Kosep teknologi ini adalah menggunakan listrik tenaga surya dan karbon dioksida dari udara untuk menghasilkkan bahan bakar bagi mikroba di dalam wadah yang dipersiapkan lalu memprosesnya menjadi bubuk protein kering. Menurut ilmuwan, prosesnya membutuhkan sedikit sekali lahan, air, dan pupuk, bahkan bisa diterapkan di wilayah mana saja. Jadi tidak harus memerlukan kawasan yang berintensitas cahaya matahari tinggi dan tanah yang subur.
Keamanan pangan menjadi isu yang sangat penting dalam beberapa dekade ke depan.

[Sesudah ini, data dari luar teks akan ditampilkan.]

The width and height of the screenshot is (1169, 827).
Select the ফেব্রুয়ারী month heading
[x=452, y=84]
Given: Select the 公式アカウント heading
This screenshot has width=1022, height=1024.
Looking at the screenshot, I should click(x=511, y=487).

Populasi global yang terus melonjak, kepentingan sumber bahan bakar nabati yang juga bentrok dengan lahan pangan, dan sekitar 800 juta orang saat ini dalam kondisi kekurangan gizi. Terlebih, mengantisipasi krisis iklim makin sulit tanpa menghentikan emisi dari peternakan yang menghasilkan daging dan susu (yang masih dibutuhkan saat ini dalam volume besar).
Mikroba sebenarnya sudah biasa dimanfaatkan untuk produksi aneka pangan, seperti roti, yogurt, minuman alkohol, dan daging buatan (Quorn). Dorian Leger, dari Max Planck Institute of Molecular Plant Physiology, Jerman, mengatakan,”Kami pikir pangan dari mikroba ini sangat menjanjikan dan jadi salah satu kontributor yang potensial dan penting dalam penanganan krisis pangan di masa depan.”

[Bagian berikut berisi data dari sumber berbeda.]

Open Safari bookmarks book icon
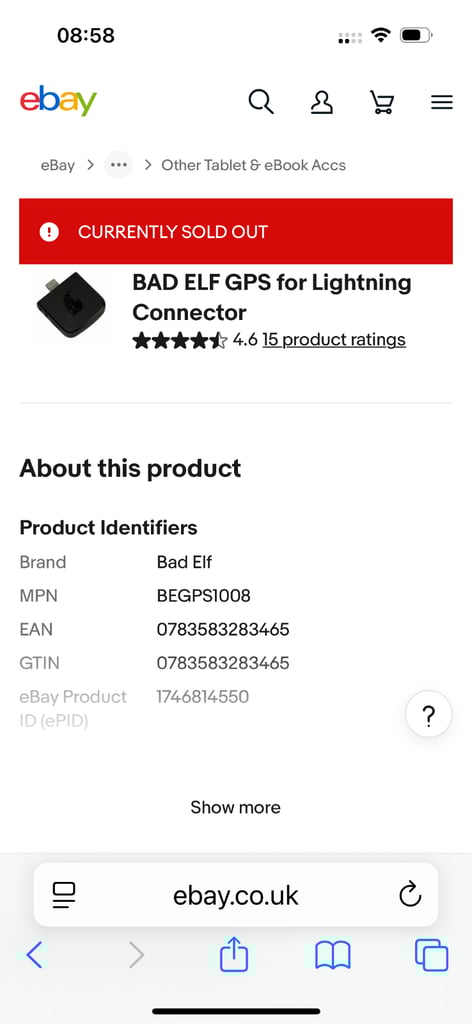Viewport: 472px width, 1024px height. point(333,955)
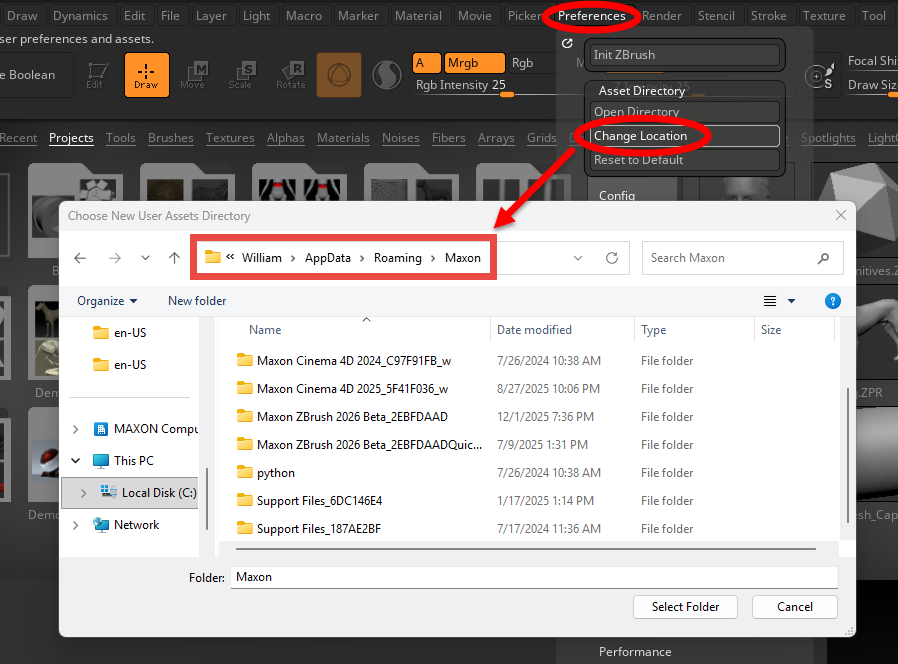Image resolution: width=898 pixels, height=664 pixels.
Task: Activate the Move gizmo tool
Action: [193, 75]
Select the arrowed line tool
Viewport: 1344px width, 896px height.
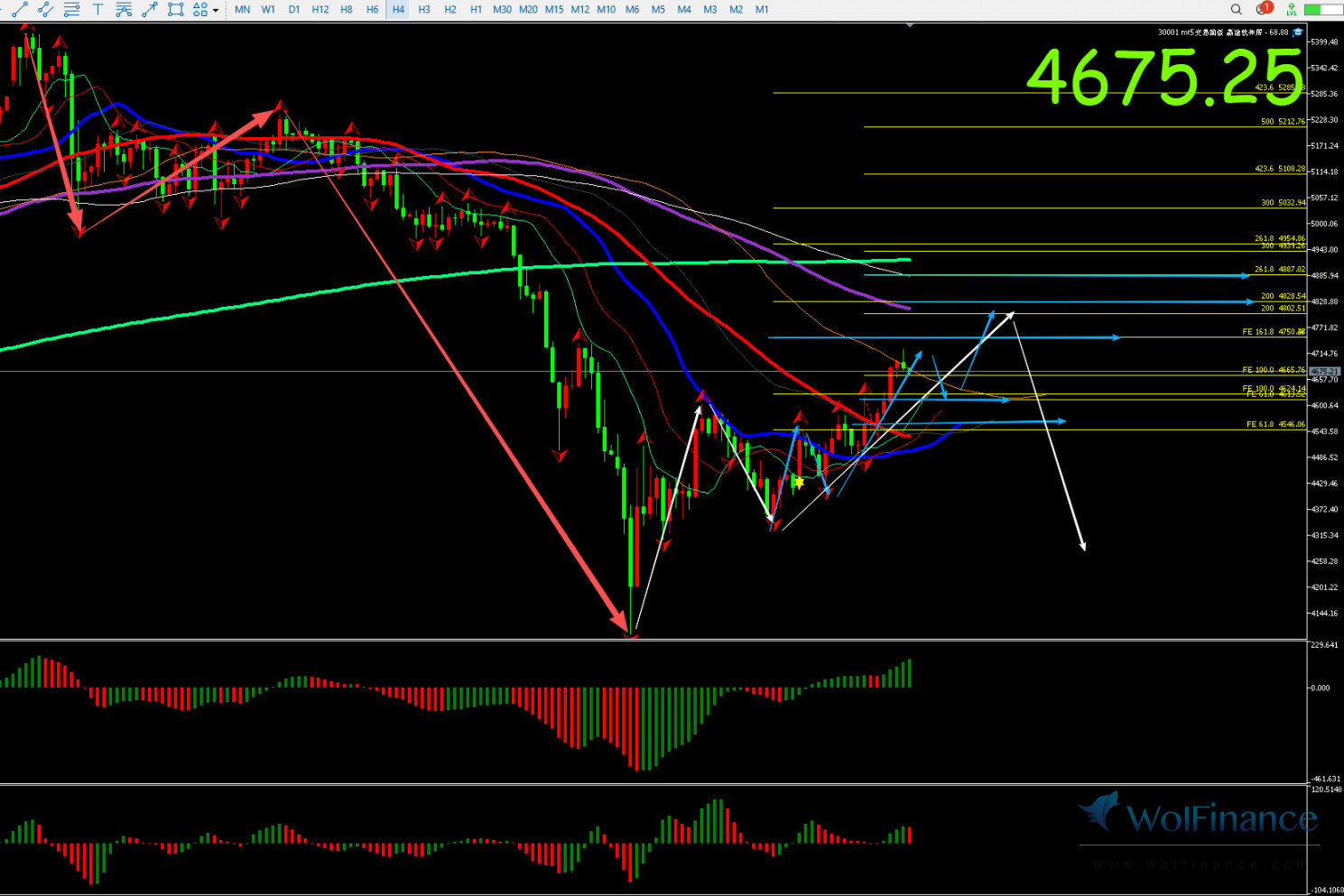point(150,9)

Tim riset yang juga dikepalai Leger fokus membandingkan dengan produk kacang kedelai. Hal ini karena komoditas ini lekat dengan kerusakkan hutan dan bahan utama pakan hewan. “Bakteri sangat fleksibel. Mereka bisa dijadikan beragam produk pangan,” ucap Leger.

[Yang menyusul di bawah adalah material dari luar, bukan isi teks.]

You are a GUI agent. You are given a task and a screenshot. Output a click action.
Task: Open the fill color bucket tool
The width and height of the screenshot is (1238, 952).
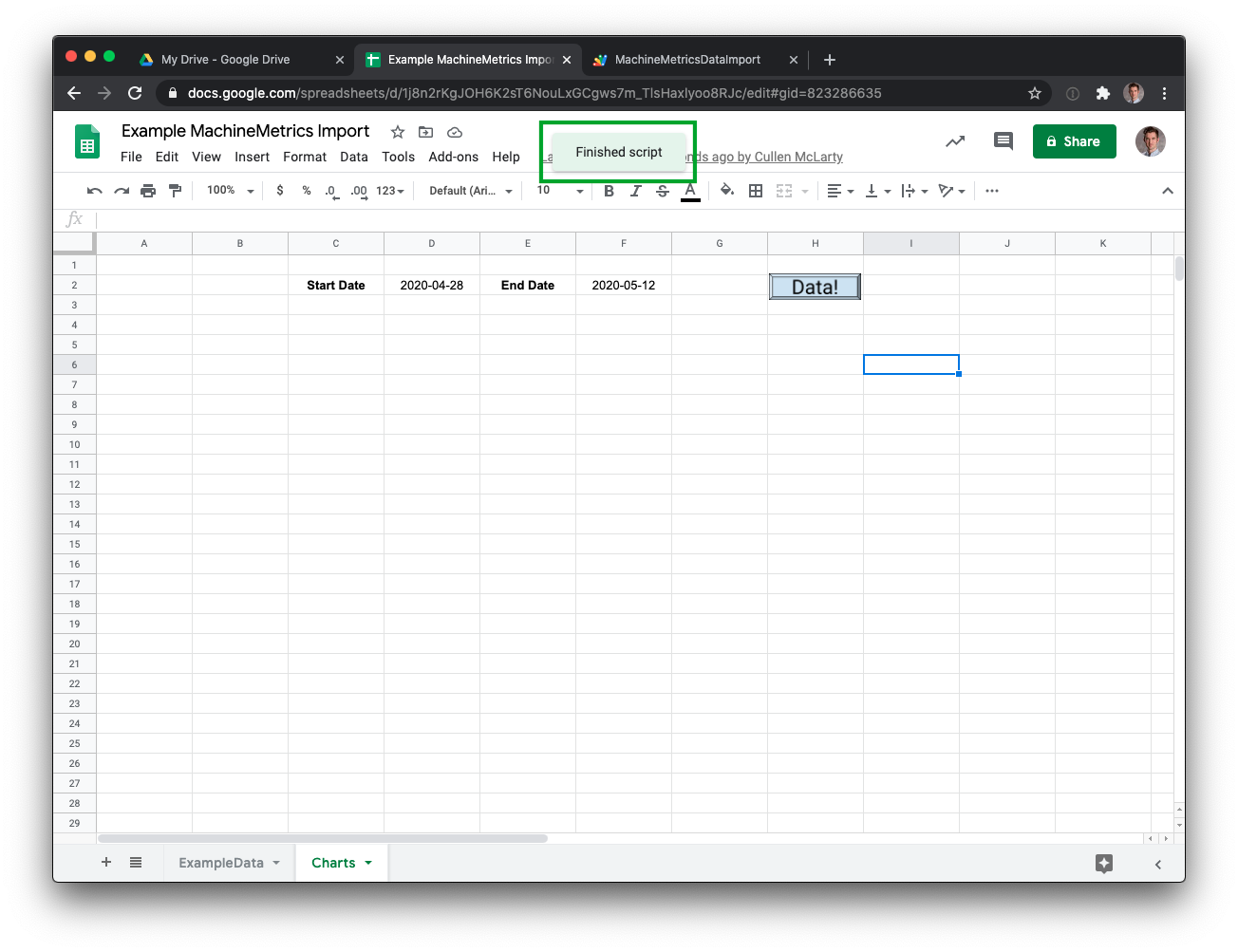pos(727,191)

Sebuah riset ilmiah yang dipublikasikan di jurnal “Proceedings of the National Academy of Sciences of the United States of America”, adalah yang pertama membandingkan sisi kualitatif penggunaan efisiensi energi antara pertanian tradisional dengan sistem produksi mikroba yang bertenaga surya.
Para periset memakai data pada teknologi terkini untuk menghitung efisiensi dari tiap langkah tahapan, termasuk pengambilan CO2 dari udara dan memproses mikroba ke dalam pangan konsumsi. Mereka menemukan fakta sistem produksi pangan mikroba hanya membutuhkan 1% air dari pertanian konvensional dan sedikit pupuk. Pertanian konvensional membutuhkan sumber daya yang besar dan parahnya lebih banyak yang terbuang daripada yang termanfaatkan.
Para analisis memperkirakan proses “solar-microbial” dapat memproduksi 15 ton protein per hektar per tahun, yang bisa mencukupi pangan bagi 520 orang. Perkiraan ini bahkan disebutkan sangat minimal. Sebagai perbandingan, dari luas lahan yang sama, kedelai mampu menghasilkan 1,1 ton protein saja yang memenuhi pangan bagi 40 orang. Bahkan di wilayah yang paparan sinar mataharinya kurang seperti di Inggris, produksi protein mikroba ini sekurang-kurangnya 5 kali lebih banyak per hektar daripada pertanian pada umumnya.